After the war Ricoeur worked for the Centre National de la Recherche Scientifique (CNRS) in Paris, before teaching at a lycée for three years. He was then appointed Lecturer in the History of Philosophy at the University of Strasbourg. He remained there until 1956, facing some suspicion because of his interest in Germany. It was during this time that he got to know Karl Jaspers, in Heidelberg, whose ideas he sought to explain in Gabriel Marcel et Karl Jaspers: philosophie du mystère et philosophie du paradoxe ("Gabriel Marcel and Karl Jaspers: philosophy of mystery and philosophy of paradox", 1948). There followed, in 1950, Le Volontaire et l'involontaire (translated in 1966 as Freedom and Nature: the voluntary and the involuntary).

Ricoeur was active in the main socialist party, the SFIO, and got involved with the controversies surrounding German rearmament, which he opposed, and German reunification, which he supported. He opposed Stalinism and Utopianism but supported the democratic state and international co-operation. He had a long record of opposition to wars, from the French campaign in Algeria in the 1950s to the Bosnian war in the 1990s. In 1956, he took the chair of general philosophy at the Sorbonne but, although his lectures on Husserl, Freud and Nietzsche were well attended, he felt little reward for his efforts. His Histoire et vérité (1955, translated as History and Truth in 1965), gained little attention. In L'Homme faillible, (1960: Fallible Man, 1965) and La Symbolique du mal (1960: The Symbolism of Evil, 1967) he addressed the question of how it is possible for us to go wrong, to have a bad will. There followed De l'Interprétation: essai sur Freud (1965: Freud and Philosophy, 1970).

In 1967, Ricoeur joined the faculty of the new University of Paris at Nanterre, now Paris X. As Dean of the School of Letters the following year, he tried to impart his sceptical pluralism to a new generation of would-be revolutionary students, only to be rewarded with verbal and physical abuse, and felt forced to resign as dean in 1970.

From 1954 on, Ricoeur also taught regularly in the United States - at Haverford, Columbia, Yale. From 1970 to 1992 he was Professor of Philosophical Theology at the University of Chicago.
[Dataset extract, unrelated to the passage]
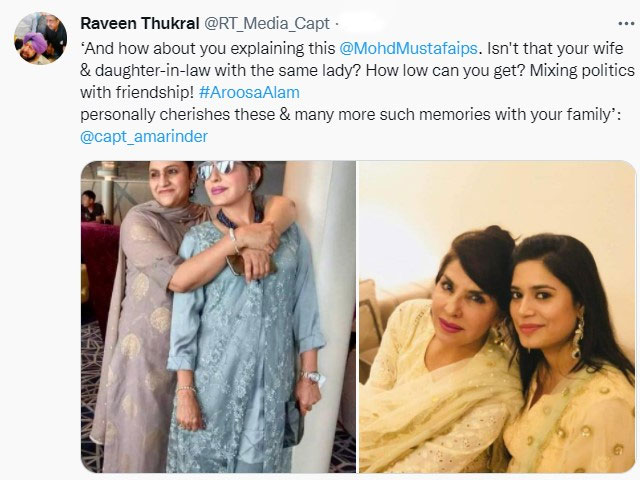Viewport: 640px width, 480px height.
Task: Click the text 'with friendship!'
Action: [137, 92]
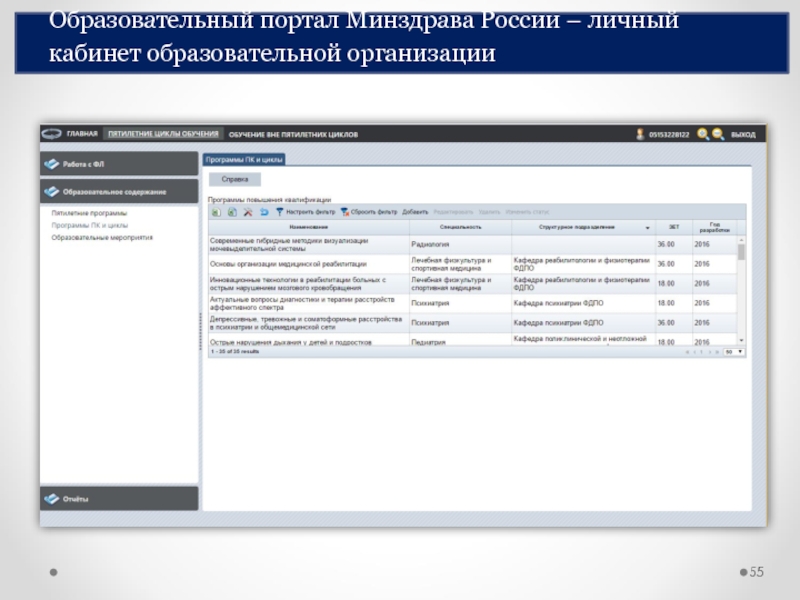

He became one of the few thinkers equally at home with the French, German, and English-language intellectual scenes.

The results were two of Ricoeur's most important and enduring works: La Métaphore vive (1975: The Rule of Metaphor, 1977) and the three-volume Temps et récit (1983-85: Time and Narrative, 1984-88). Building on the discussion of narrative identity, as well as his continuing interest in the self, Ricoeur presented the Gifford Lectures, which resulted in the important work Soi-même comme un autre (1990: Oneself as Another, 1992). His last major work, La Mémoire, l'histoire, l'oubli (2000: Memory, History and Forgetting, 2004) was concerned with the problems of history and mourning.

Last year, with the US historian Jaroslav Pelikan, Ricoeur shared the $1m Kluge prize, set up in 2003 to honour achievement in fields not covered by the Nobel prizes. He also received the Grand Prix de Philosophie from the Académie Française.